Things I don't like...
- Missed call notifications- I receive missed call notifications in my email inbox in addition to the voicemail notifications. I personally do not want to see this information. If a person chooses not to leave a voicemail, they do not intend for me to be made aware of their call.
- Mind reading - I have never been fond of Microsoft's attempts at mind reading. I find that their text recognition is a bit too aggressive for my taste.
- Limitations for sorting/labeling tasks - Outlook allows you to create/assign categories to your events and tasks. Assigning a category gives an assigned color to the item that has been categorized. Tasks are then listed in order by priority, due date or alphabetical order. I personally prefer the Getting Things Done approach to project management, and I would like to be able to organize my to do list by "project." Currently, this feature is not available with Outlook.
- Categories for calendar and tasks are the same - Originally, I did not like this feature, but I realize that scheduling time to accomplish your tasks is important. I also trying to embrace this idea. The jury is still out on this one.
- Preferences are lacking - While this may be more a result of my lack of knowledge about where to locate certain features, I find that FirstClass offers far more options in Preferences to control functionality.
- Month view in calendar collapses scheduled events for the day - This is a real problem for me. At first glance, it appears that I do not have more than 4 items on any given day. The web interface does not collapse the events, and I prefer this.
- Auto-memory of contact information - Most people prefer this because they never have to manage their contacts, but I find it problematic. I do manage my contacts, and have grown accustom to my email only recognizing contact information from my contacts or the school-wide directory. I do not want any random information pulled up when I am trying to type an email in a hurry.
- I am still learning not to insert names from the directory using FirstClass short cuts - This is a simple case of user error, but I believe that other people will experience this frustration. Currently, I can type a few letters of a first and last name and press return to have the correct contact inserted into the to field.
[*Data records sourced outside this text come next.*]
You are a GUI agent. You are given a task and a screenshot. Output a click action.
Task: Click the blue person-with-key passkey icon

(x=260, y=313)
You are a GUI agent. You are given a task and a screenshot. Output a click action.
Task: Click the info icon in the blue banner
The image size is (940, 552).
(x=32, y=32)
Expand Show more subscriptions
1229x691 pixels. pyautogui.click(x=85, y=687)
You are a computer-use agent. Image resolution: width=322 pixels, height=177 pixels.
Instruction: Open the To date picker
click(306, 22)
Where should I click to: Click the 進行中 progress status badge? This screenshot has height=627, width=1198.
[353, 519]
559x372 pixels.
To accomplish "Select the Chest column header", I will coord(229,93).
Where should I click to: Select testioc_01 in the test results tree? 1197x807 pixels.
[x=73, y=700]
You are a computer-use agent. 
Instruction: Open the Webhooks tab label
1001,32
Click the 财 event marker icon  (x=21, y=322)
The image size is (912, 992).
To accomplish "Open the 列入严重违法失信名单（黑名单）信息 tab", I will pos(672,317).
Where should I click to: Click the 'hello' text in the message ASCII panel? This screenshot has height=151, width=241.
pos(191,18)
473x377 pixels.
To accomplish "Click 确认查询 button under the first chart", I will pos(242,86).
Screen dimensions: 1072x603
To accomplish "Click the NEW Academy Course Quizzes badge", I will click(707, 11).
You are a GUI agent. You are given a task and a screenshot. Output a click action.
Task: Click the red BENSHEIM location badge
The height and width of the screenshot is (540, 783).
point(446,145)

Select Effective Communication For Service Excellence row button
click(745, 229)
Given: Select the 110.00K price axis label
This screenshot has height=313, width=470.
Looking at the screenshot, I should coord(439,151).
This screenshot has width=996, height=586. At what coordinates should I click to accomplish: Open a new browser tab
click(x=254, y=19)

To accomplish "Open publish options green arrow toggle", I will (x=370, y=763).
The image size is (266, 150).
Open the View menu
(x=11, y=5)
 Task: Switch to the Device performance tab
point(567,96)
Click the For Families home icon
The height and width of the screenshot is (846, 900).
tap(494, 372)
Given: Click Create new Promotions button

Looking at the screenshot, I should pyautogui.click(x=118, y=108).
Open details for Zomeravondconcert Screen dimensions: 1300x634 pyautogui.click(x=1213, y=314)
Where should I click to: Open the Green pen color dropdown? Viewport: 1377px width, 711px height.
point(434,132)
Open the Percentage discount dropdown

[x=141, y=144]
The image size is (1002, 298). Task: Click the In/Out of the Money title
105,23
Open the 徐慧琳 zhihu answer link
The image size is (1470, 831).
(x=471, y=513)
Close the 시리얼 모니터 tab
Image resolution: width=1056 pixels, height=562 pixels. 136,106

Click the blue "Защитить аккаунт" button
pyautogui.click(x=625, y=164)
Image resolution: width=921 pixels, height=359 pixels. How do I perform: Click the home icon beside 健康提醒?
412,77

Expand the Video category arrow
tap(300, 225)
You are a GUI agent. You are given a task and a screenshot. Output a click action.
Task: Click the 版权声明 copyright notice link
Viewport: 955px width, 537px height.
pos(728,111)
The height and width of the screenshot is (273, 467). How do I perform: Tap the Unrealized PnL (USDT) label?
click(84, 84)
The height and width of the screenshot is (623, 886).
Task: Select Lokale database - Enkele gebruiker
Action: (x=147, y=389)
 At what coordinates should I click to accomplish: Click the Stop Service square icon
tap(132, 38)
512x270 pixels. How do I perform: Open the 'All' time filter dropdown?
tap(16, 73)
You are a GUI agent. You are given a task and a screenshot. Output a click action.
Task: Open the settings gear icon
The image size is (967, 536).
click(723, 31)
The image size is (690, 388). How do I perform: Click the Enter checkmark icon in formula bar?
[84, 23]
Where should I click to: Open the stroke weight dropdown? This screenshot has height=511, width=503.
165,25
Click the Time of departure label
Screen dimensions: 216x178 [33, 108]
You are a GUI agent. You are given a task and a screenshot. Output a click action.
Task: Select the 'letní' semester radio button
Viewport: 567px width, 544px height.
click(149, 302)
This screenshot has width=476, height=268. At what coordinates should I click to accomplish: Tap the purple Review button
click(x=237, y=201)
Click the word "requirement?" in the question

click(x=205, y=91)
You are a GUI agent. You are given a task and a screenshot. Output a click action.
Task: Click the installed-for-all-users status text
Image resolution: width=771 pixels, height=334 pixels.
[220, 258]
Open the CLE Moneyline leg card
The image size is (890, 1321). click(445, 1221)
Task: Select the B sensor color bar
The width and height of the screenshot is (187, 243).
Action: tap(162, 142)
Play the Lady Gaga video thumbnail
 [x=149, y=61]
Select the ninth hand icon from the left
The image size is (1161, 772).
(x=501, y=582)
This is not the case with Outlook and I need to adjust.
Concerns, questions, things to explore further...
- Will this be able to interact with our directory or will we need to build our own contacts for internal email?
- Can I get My Day on my mobile device?
- Can I turn off the missed call notifications?
This reflects my experience with Outlook and the MS Exchange Unified Messaging to date. By no means is it a comprehensive review of the product and it should be noted that I have simply tried to orient myself to the use of Outlook "on the fly." Additionally, I am working with a test set-up and there are limitations caused by this. I still do not have answers to all of the questions noted above, but if I had to make a choice today, I would choose to stick with the MS Unified Messaging system and Outlook would become my communication and management tool of choice.